Starbucks (NASDAQ:SBUX) lifted its full-year 2026 guidance on Tuesday, raising expectations for both comparable-store sales growth and adjusted earnings per share, as CEO Brian Niccol continues to push forward a turnaround strategy that is attracting more customers back to stores.
The company now expects comparable store sales to grow by at least 5.0% in fiscal 2026, both globally and within the U.S. It also projected adjusted earnings per share in a range of $2.25 to $2.45.
Shares rose more than 5% in premarket trading on Wednesday following the update.
Starbucks reported a 6.2% increase in global same-store sales for the second quarter, supported by a 3.8% rise in comparable transactions and a 2.3% increase in average ticket size.

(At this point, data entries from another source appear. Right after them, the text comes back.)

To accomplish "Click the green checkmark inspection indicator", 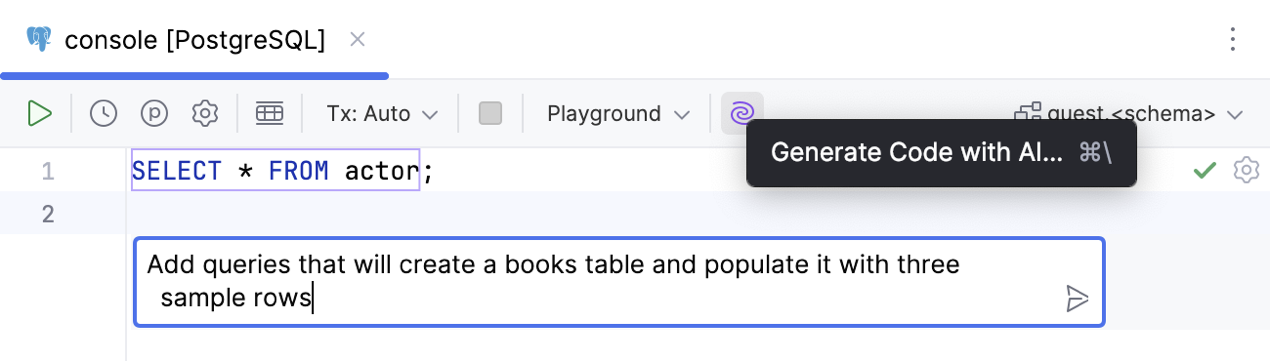I will pyautogui.click(x=1205, y=171).
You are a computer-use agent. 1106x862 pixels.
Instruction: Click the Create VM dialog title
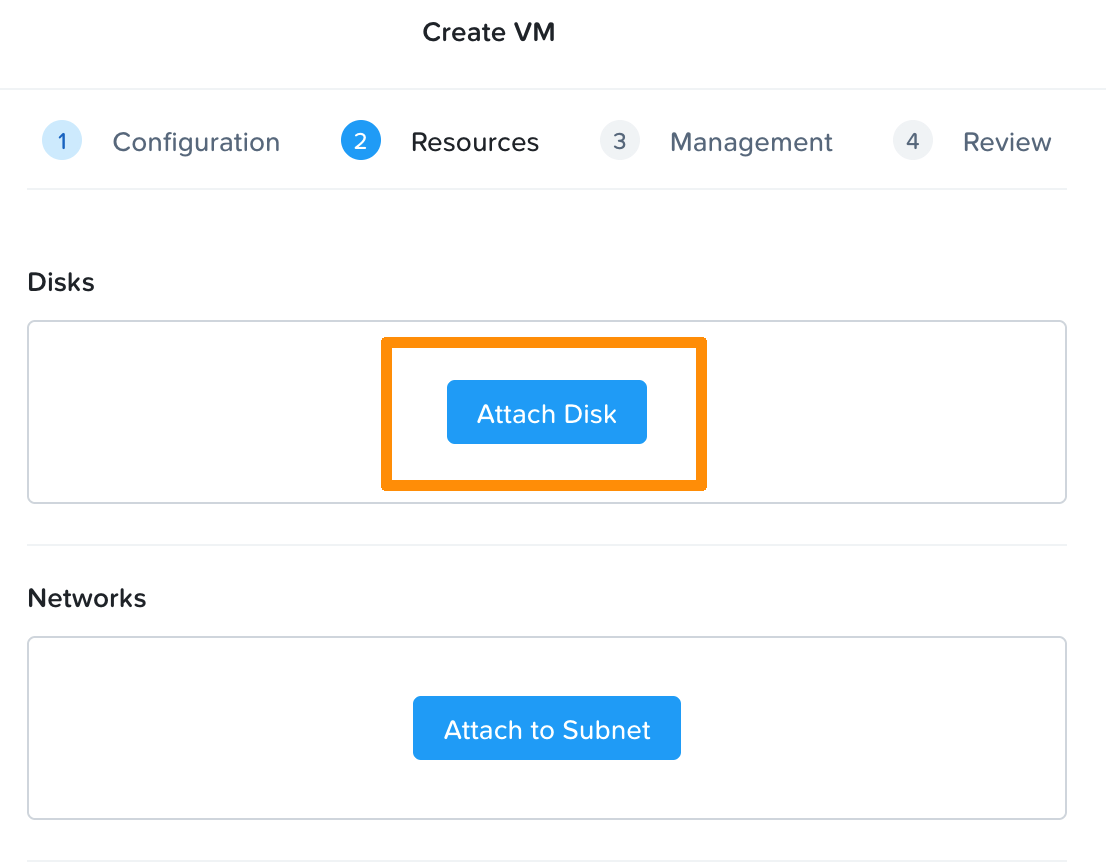click(489, 31)
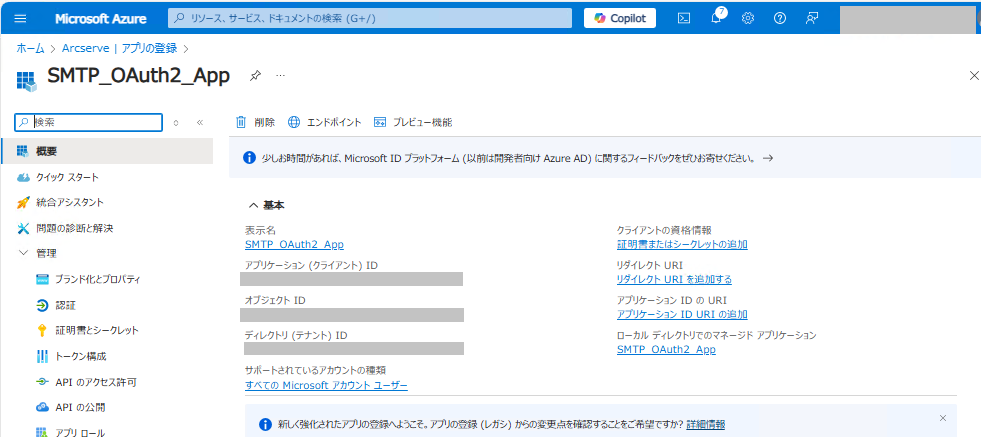Open the feedback icon in header
Viewport: 981px width, 437px height.
click(x=812, y=18)
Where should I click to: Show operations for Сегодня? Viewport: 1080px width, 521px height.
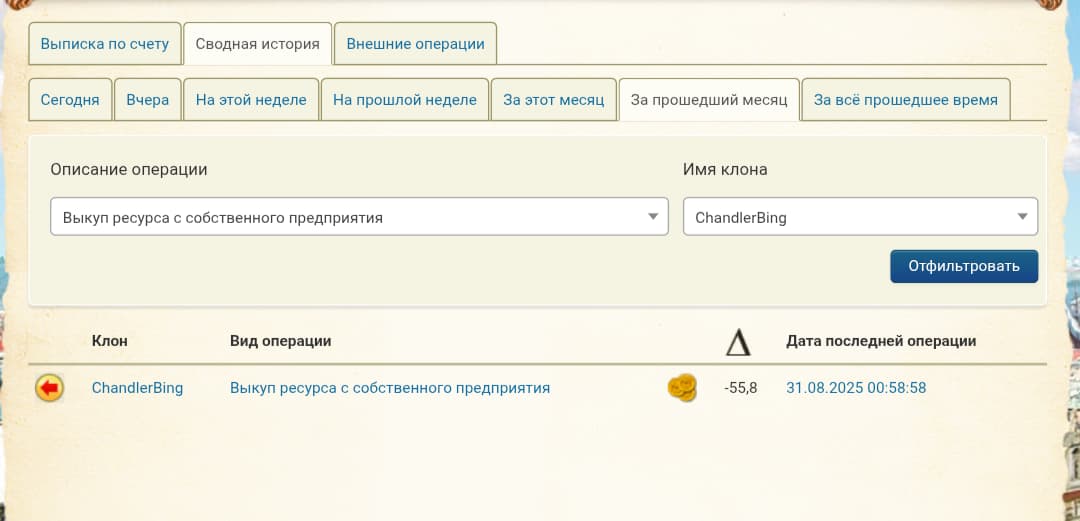(70, 100)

Reacting to the results, Jeffrey Bernstein noted the “U.S. comp beat, while Int’l met consensus, which coupled with operating margin upside, drove an EPS beat. And comp momentum continues in April.”
Niccol’s strategy has centered on improving in-store operations, including simplifying the menu and shortening wait times—moves that have helped bring customers back in the company’s core U.S. market. Starbucks has also rolled out its “Back to Starbucks” initiative, which includes enhancements to employee pay and working conditions aimed at improving staff retention and store consistency after stalled negotiations with a union representing some U.S. baristas.
Second-quarter consolidated net revenue rose 9% to $9.5 billion, comfortably exceeding the consensus estimate of $9.12 billion.
“Our second quarter marked the turn in our turnaround as our Back to Starbucks plan drove both top and bottom line growth,” said Brian Niccol, chairman and chief executive officer. “This is the Starbucks our customers deserve and the Starbucks we believe will deliver long-term growth and value for our partners and shareholders as we execute consistently, at-scale.”
Adjusted earnings per share for the quarter came in at $0.50, beating analyst expectations of $0.42 by $0.08.
The company’s consolidated operating margin improved to 9.4% for the quarter, an increase of 120 basis points compared with the same period last year.